*** Block opens ***

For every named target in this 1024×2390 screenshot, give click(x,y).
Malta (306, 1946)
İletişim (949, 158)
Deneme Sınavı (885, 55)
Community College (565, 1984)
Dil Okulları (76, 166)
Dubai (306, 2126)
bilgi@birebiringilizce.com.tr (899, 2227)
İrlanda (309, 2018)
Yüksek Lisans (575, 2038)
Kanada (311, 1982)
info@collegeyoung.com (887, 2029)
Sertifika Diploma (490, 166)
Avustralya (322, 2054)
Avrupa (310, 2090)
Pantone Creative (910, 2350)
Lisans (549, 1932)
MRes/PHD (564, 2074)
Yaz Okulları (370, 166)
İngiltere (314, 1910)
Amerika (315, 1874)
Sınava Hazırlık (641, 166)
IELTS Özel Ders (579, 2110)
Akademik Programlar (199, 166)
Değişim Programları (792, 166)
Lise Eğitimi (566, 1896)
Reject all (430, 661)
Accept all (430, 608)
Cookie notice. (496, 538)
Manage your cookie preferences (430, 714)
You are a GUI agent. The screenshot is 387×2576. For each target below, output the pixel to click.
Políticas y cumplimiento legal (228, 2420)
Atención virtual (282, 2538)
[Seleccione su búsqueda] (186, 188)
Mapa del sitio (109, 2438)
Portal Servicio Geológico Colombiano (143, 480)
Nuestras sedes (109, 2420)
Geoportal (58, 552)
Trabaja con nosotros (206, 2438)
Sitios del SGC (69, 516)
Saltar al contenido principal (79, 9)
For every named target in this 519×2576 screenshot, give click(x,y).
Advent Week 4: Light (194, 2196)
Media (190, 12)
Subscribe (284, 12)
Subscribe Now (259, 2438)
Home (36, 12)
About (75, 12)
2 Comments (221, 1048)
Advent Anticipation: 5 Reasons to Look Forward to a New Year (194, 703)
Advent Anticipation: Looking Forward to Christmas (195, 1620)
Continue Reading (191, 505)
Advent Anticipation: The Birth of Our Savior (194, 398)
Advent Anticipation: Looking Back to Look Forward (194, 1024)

*** Block closes ***

▶ WHAT TO DO:
The whole listing above needs to be written out exactly.

▶ EXERCISE OUTPUT:
For every named target in this 1024×2390 screenshot, give click(x,y).
Malta (306, 1946)
İletişim (949, 158)
Deneme Sınavı (885, 55)
Community College (565, 1984)
Dil Okulları (76, 166)
Dubai (306, 2126)
bilgi@birebiringilizce.com.tr (899, 2227)
İrlanda (309, 2018)
Yüksek Lisans (575, 2038)
Kanada (311, 1982)
info@collegeyoung.com (887, 2029)
Sertifika Diploma (490, 166)
Avustralya (322, 2054)
Avrupa (310, 2090)
Pantone Creative (910, 2350)
Lisans (549, 1932)
MRes/PHD (564, 2074)
Yaz Okulları (370, 166)
İngiltere (314, 1910)
Amerika (315, 1874)
Sınava Hazırlık (641, 166)
IELTS Özel Ders (579, 2110)
Akademik Programlar (199, 166)
Değişim Programları (792, 166)
Lise Eğitimi (566, 1896)
Reject all (430, 661)
Accept all (430, 608)
Cookie notice. (496, 538)
Manage your cookie preferences (430, 714)
You are a GUI agent. The screenshot is 387×2576. For each target below, output the pixel to click.
Políticas y cumplimiento legal (228, 2420)
Atención virtual (282, 2538)
[Seleccione su búsqueda] (186, 188)
Mapa del sitio (109, 2438)
Portal Servicio Geológico Colombiano (143, 480)
Nuestras sedes (109, 2420)
Geoportal (58, 552)
Trabaja con nosotros (206, 2438)
Sitios del SGC (69, 516)
Saltar al contenido principal (79, 9)
For every named target in this 519×2576 screenshot, give click(x,y).
Advent Week 4: Light (194, 2196)
Media (190, 12)
Subscribe (284, 12)
Subscribe Now (259, 2438)
Home (36, 12)
About (75, 12)
2 Comments (221, 1048)
Advent Anticipation: 5 Reasons to Look Forward to a New Year (194, 703)
Advent Anticipation: Looking Forward to Christmas (195, 1620)
Continue Reading (191, 505)
Advent Anticipation: The Birth of Our Savior (194, 398)
Advent Anticipation: Looking Back to Look Forward (194, 1024)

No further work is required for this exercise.